Segundo a Reuters, as autoridades da República Democrática do Congo elogiaram o acordo, assinado no final de 2022, e tornado público na segunda-feira, como uma forma de limpar o sector de mineração informal ou artesanal do País, onde o contrabando leva à perda de milhões de dólares em receitas fiscais anualmente, valor que se presume contribui para financiar grupos armados que desestabilizam as províncias orientais do Congo, ricas em minerais.

O novo contrato é renovável e dá ao Primera Group uma participação maioritária em duas joint ventures com direitos exclusivos de exportação de ouro extraído artesanalmente a uma “taxa preferencial exclusiva” de 0,25%. Além disso, confere-lhes direitos exclusivos de exportação artesanal de coltan e estanho, tântalo e tungsténio (3T) a uma taxa de imposto exclusiva de 3,5%.

Analistas e o órgão de fiscalização “Le Congo n’est pas a vendre” (O Congo não está à venda), um grupo de 14 organizações congolesas e internacionais que pressionam pela transparência nos sectores de mineração e financeiro, disseram que a duração do contracto e a taxa de imposto vantajosa são preocupantes.

“O monopólio da exportação de todo o ouro extraído artesanalmente e minerais 3T, durante 25 anos (…) levanta grandes preocupações sobre a justiça”, disse Jean Claude Mputu, porta-voz do órgão de fiscalização.

O Ministério das Relações Exteriores dos Emirados Árabes Unidos e o Primera Group, que se descreve em seu site como um conglomerado diversificado com sede na capital dos Emirados Árabes Unidos, Abu Dhabi, ainda não se pronunciaram a respeito pese embora solicitações nesse sentido, segundo a Reuters.

O Governo congolês publicou o contrato, após pressão do Fundo Monetário Internacional, que reclamou por transparência.

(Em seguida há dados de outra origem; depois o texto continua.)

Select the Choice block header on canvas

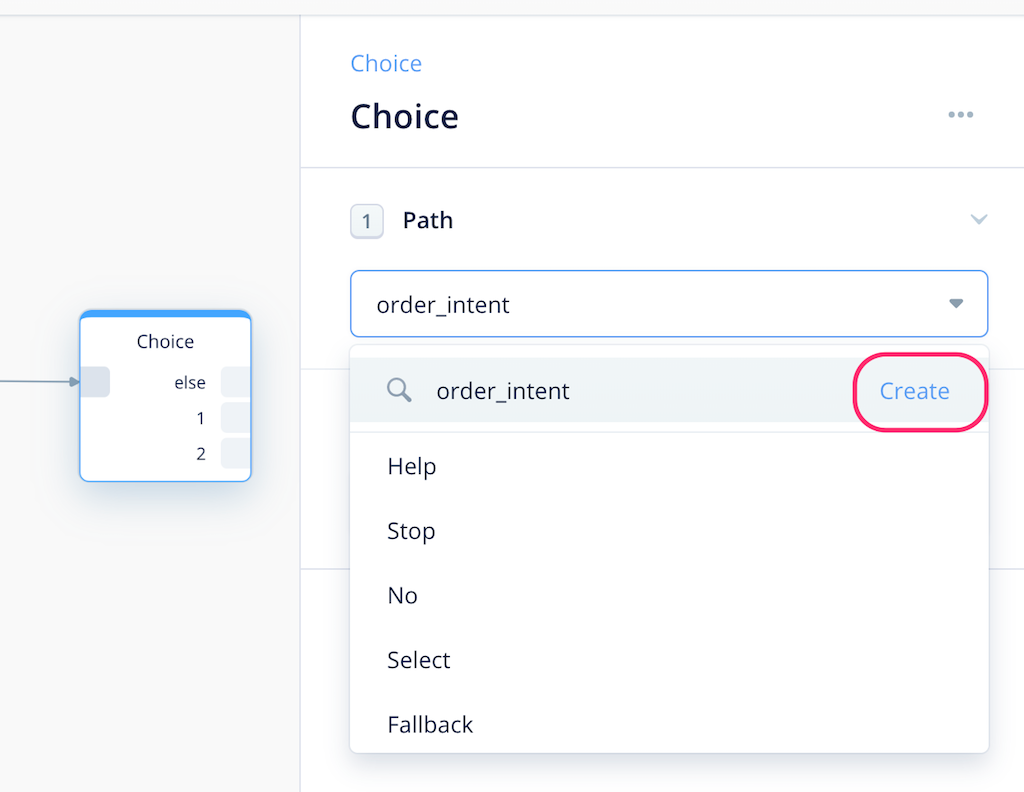pyautogui.click(x=165, y=341)
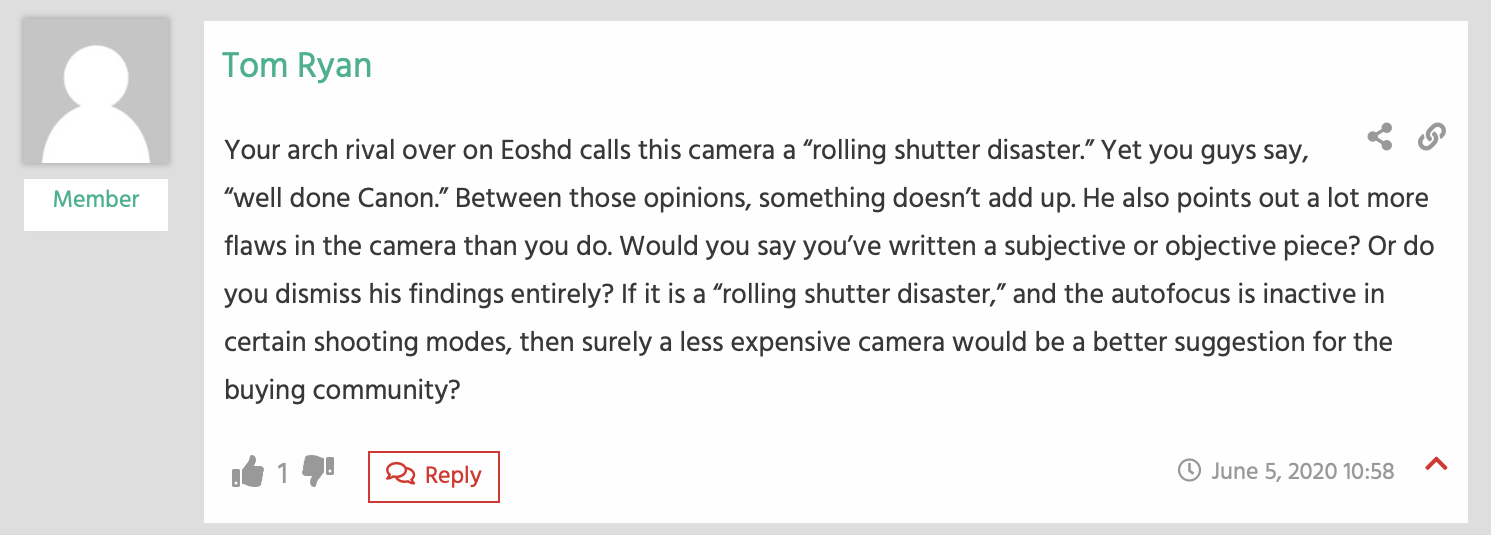The width and height of the screenshot is (1491, 535).
Task: Click the vote count number 1
Action: 283,473
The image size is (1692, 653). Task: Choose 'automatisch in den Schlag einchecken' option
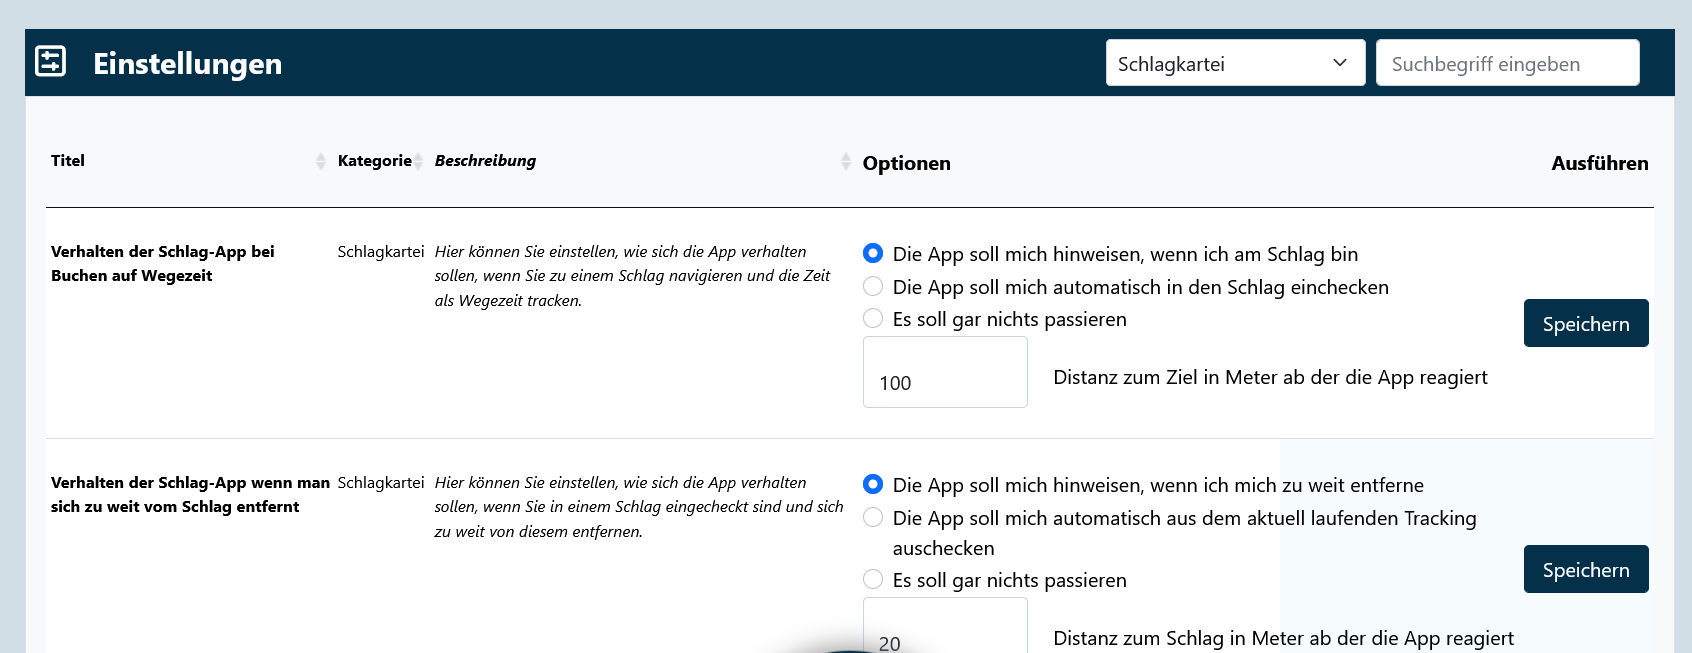click(873, 286)
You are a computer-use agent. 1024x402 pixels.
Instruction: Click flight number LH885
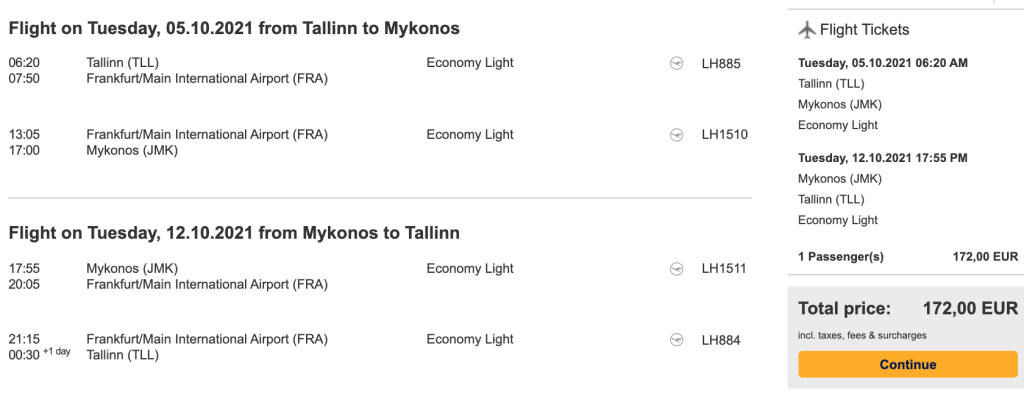pyautogui.click(x=721, y=63)
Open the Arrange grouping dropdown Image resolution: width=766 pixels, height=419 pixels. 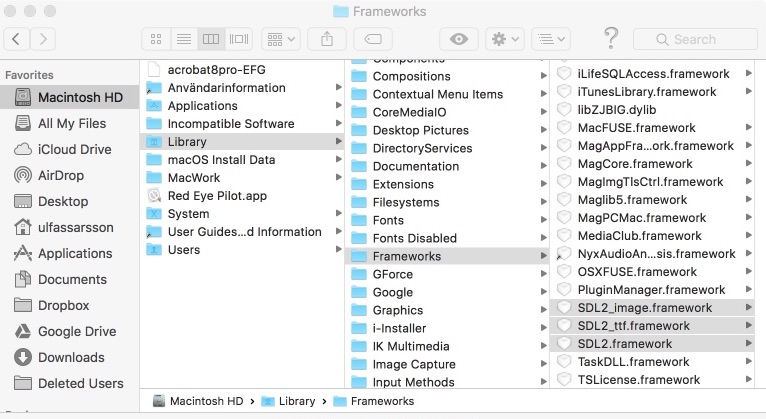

Em Fevereiro, no entanto, o Ministro das Finanças, Nicolas Kazadi, disse que o contrabando já havia diminuído. Ele citou dados que mostraram que as exportações artesanais de ouro da Primera em 45 dias de uma província oriental foram seis vezes maiores do que as exportações equivalentes da província em todo o ano de 2022, mas não explicou como isso provou que o contrabando havia diminuído.

Mputu e dois ex-analistas da ONU disseram a Reuters que as condições fiscais vantajosas do acordo para a exportação de minerais brutos também eram incompatíveis com o desejo declarado do Governo de estabelecer capacidade de processamento no Congo para que possa ganhar mais com sua vasta riqueza mineral.

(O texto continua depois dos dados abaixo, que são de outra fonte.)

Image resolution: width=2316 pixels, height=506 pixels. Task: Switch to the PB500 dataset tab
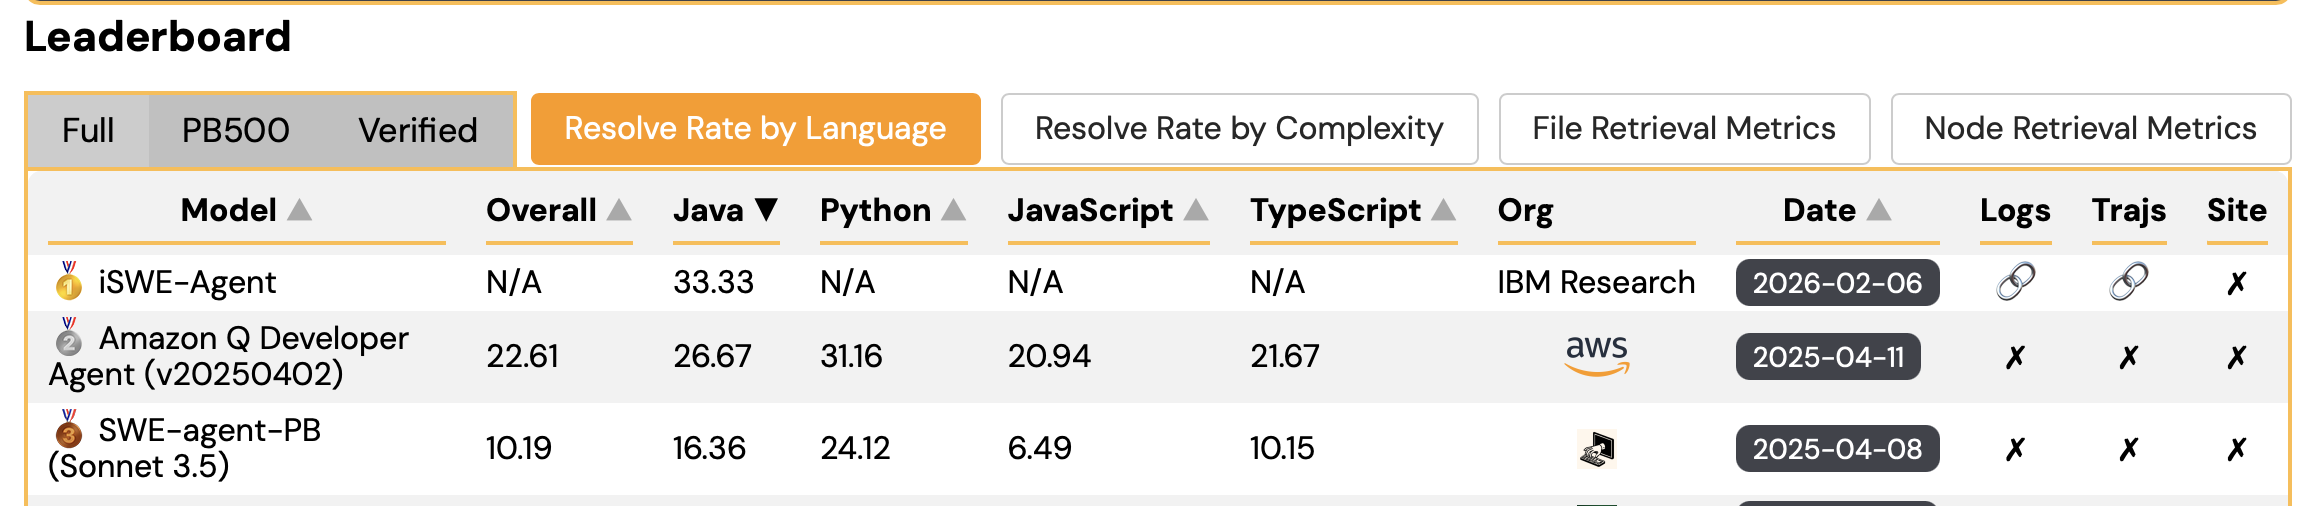coord(235,130)
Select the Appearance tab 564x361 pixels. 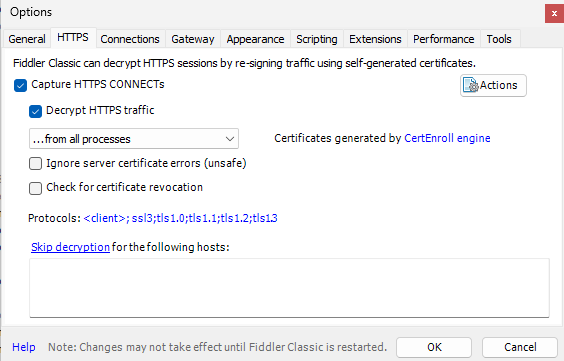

O contrato apenas exige que a Primera estabeleça uma fábrica de refinação de ouro no Congo quando o volume de ouro a refinar exceder 60 toneladas por ano.

Esse limiar continua muito distante. A Primera disse que exportou 650 quilos de ouro artesanal da província de Kivu do Sul entre Janeiro e Abril.

Enquanto isso, sua taxa de imposto de exportação para ouro bruto é 40 vezes melhor do que os 10% oferecidos a um processador local incipiente de ouro refinado, disse Gregory Mthembu-Salter, ex-analista da ONU e chefe da Phuzumoya Consulting, que monitora a governança de recursos naturais.

“Este parece um acordo que vai beneficiar um pequeno número de pessoas por muito tempo”, disse um analista que trabalhou para a ONU no Congo, falando sob condição de anonimato.